Stored data:
======
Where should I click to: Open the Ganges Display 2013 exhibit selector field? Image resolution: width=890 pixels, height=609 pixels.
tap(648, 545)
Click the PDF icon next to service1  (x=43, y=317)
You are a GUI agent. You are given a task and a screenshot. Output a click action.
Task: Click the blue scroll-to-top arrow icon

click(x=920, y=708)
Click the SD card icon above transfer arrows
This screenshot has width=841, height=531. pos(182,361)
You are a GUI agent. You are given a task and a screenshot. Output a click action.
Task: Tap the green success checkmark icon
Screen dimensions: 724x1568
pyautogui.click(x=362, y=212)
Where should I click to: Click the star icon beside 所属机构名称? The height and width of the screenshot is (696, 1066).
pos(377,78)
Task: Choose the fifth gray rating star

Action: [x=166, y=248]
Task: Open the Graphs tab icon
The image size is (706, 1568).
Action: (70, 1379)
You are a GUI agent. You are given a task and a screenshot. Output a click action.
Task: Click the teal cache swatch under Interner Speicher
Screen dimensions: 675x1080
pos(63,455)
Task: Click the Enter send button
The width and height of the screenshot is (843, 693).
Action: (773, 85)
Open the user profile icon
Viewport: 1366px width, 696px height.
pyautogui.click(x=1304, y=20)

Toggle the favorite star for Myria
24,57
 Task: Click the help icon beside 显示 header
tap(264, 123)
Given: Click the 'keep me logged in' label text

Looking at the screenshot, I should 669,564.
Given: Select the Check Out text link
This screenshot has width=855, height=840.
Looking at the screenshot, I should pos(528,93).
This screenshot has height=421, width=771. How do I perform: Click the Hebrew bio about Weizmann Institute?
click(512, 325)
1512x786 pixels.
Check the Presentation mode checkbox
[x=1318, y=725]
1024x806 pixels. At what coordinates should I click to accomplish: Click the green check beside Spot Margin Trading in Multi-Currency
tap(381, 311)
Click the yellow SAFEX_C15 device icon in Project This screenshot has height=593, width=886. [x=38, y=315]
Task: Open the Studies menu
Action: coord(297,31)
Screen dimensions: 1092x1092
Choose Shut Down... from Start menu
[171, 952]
======
:: Instructions for the task ::
The records above are to be reproduced exactly, with nothing left out.

:: Solution ::
Where should I click to: Open the Ganges Display 2013 exhibit selector field? Image resolution: width=890 pixels, height=609 pixels.
tap(648, 545)
Click the PDF icon next to service1  (x=43, y=317)
You are a GUI agent. You are given a task and a screenshot. Output a click action.
Task: Click the blue scroll-to-top arrow icon

click(x=920, y=708)
Click the SD card icon above transfer arrows
This screenshot has width=841, height=531. pos(182,361)
You are a GUI agent. You are given a task and a screenshot. Output a click action.
Task: Tap the green success checkmark icon
Screen dimensions: 724x1568
pyautogui.click(x=362, y=212)
Where should I click to: Click the star icon beside 所属机构名称? The height and width of the screenshot is (696, 1066).
pos(377,78)
Task: Choose the fifth gray rating star

Action: [x=166, y=248]
Task: Open the Graphs tab icon
The image size is (706, 1568).
Action: (70, 1379)
You are a GUI agent. You are given a task and a screenshot. Output a click action.
Task: Click the teal cache swatch under Interner Speicher
Screen dimensions: 675x1080
pos(63,455)
Task: Click the Enter send button
The width and height of the screenshot is (843, 693).
Action: (773, 85)
Open the user profile icon
Viewport: 1366px width, 696px height.
pyautogui.click(x=1304, y=20)

Toggle the favorite star for Myria
24,57
 Task: Click the help icon beside 显示 header
tap(264, 123)
Given: Click the 'keep me logged in' label text

Looking at the screenshot, I should 669,564.
Given: Select the Check Out text link
This screenshot has width=855, height=840.
Looking at the screenshot, I should pos(528,93).
This screenshot has height=421, width=771. How do I perform: Click the Hebrew bio about Weizmann Institute?
click(512, 325)
1512x786 pixels.
Check the Presentation mode checkbox
[x=1318, y=725]
1024x806 pixels. At what coordinates should I click to accomplish: Click the green check beside Spot Margin Trading in Multi-Currency
tap(381, 311)
Click the yellow SAFEX_C15 device icon in Project This screenshot has height=593, width=886. [x=38, y=315]
Task: Open the Studies menu
Action: coord(297,31)
Screen dimensions: 1092x1092
Choose Shut Down... from Start menu
[171, 952]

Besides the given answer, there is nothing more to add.